### Data for locating words and elements
******

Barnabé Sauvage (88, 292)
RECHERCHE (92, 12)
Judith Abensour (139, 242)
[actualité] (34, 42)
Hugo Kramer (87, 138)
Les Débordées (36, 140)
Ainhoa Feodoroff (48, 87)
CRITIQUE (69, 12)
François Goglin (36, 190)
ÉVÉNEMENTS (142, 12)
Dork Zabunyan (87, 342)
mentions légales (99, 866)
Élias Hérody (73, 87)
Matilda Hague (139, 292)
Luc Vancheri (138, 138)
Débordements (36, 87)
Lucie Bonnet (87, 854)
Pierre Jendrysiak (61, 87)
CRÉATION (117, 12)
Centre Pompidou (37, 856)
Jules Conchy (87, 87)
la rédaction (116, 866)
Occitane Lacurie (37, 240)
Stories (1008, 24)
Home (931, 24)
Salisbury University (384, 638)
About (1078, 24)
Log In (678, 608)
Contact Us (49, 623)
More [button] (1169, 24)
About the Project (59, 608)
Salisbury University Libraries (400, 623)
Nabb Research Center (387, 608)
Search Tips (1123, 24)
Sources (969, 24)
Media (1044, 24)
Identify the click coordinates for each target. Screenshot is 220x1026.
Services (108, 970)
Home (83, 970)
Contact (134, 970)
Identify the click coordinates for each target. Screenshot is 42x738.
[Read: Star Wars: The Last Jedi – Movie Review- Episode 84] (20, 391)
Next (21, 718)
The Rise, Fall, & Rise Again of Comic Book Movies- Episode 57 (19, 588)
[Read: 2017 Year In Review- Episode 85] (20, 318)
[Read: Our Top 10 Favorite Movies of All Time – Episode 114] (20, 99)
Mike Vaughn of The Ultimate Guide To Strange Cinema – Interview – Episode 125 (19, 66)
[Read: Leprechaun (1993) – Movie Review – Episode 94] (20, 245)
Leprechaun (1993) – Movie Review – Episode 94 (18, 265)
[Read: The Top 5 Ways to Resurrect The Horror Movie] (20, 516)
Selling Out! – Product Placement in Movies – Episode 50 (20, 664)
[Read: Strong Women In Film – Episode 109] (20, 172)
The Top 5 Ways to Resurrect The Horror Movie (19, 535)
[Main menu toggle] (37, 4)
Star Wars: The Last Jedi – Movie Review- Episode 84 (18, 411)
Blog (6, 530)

******

### WHAT THE EXERCISE ASKS
Render all of the items above as a JSON list of strings, with one string per line and no blank lines.

### TASK SOLUTION
[
  "Barnabé Sauvage (88, 292)",
  "RECHERCHE (92, 12)",
  "Judith Abensour (139, 242)",
  "[actualité] (34, 42)",
  "Hugo Kramer (87, 138)",
  "Les Débordées (36, 140)",
  "Ainhoa Feodoroff (48, 87)",
  "CRITIQUE (69, 12)",
  "François Goglin (36, 190)",
  "ÉVÉNEMENTS (142, 12)",
  "Dork Zabunyan (87, 342)",
  "mentions légales (99, 866)",
  "Élias Hérody (73, 87)",
  "Matilda Hague (139, 292)",
  "Luc Vancheri (138, 138)",
  "Débordements (36, 87)",
  "Lucie Bonnet (87, 854)",
  "Pierre Jendrysiak (61, 87)",
  "CRÉATION (117, 12)",
  "Centre Pompidou (37, 856)",
  "Jules Conchy (87, 87)",
  "la rédaction (116, 866)",
  "Occitane Lacurie (37, 240)",
  "Stories (1008, 24)",
  "Home (931, 24)",
  "Salisbury University (384, 638)",
  "About (1078, 24)",
  "Log In (678, 608)",
  "Contact Us (49, 623)",
  "More [button] (1169, 24)",
  "About the Project (59, 608)",
  "Salisbury University Libraries (400, 623)",
  "Nabb Research Center (387, 608)",
  "Search Tips (1123, 24)",
  "Sources (969, 24)",
  "Media (1044, 24)",
  "Identify the click coordinates for each target. Screenshot is 220x1026.",
  "Services (108, 970)",
  "Home (83, 970)",
  "Contact (134, 970)",
  "Identify the click coordinates for each target. Screenshot is 42x738.",
  "[Read: Star Wars: The Last Jedi – Movie Review- Episode 84] (20, 391)",
  "Next (21, 718)",
  "The Rise, Fall, & Rise Again of Comic Book Movies- Episode 57 (19, 588)",
  "[Read: 2017 Year In Review- Episode 85] (20, 318)",
  "[Read: Our Top 10 Favorite Movies of All Time – Episode 114] (20, 99)",
  "Mike Vaughn of The Ultimate Guide To Strange Cinema – Interview – Episode 125 (19, 66)",
  "[Read: Leprechaun (1993) – Movie Review – Episode 94] (20, 245)",
  "Leprechaun (1993) – Movie Review – Episode 94 (18, 265)",
  "[Read: The Top 5 Ways to Resurrect The Horror Movie] (20, 516)",
  "Selling Out! – Product Placement in Movies – Episode 50 (20, 664)",
  "[Read: Strong Women In Film – Episode 109] (20, 172)",
  "The Top 5 Ways to Resurrect The Horror Movie (19, 535)",
  "[Main menu toggle] (37, 4)",
  "Star Wars: The Last Jedi – Movie Review- Episode 84 (18, 411)",
  "Blog (6, 530)"
]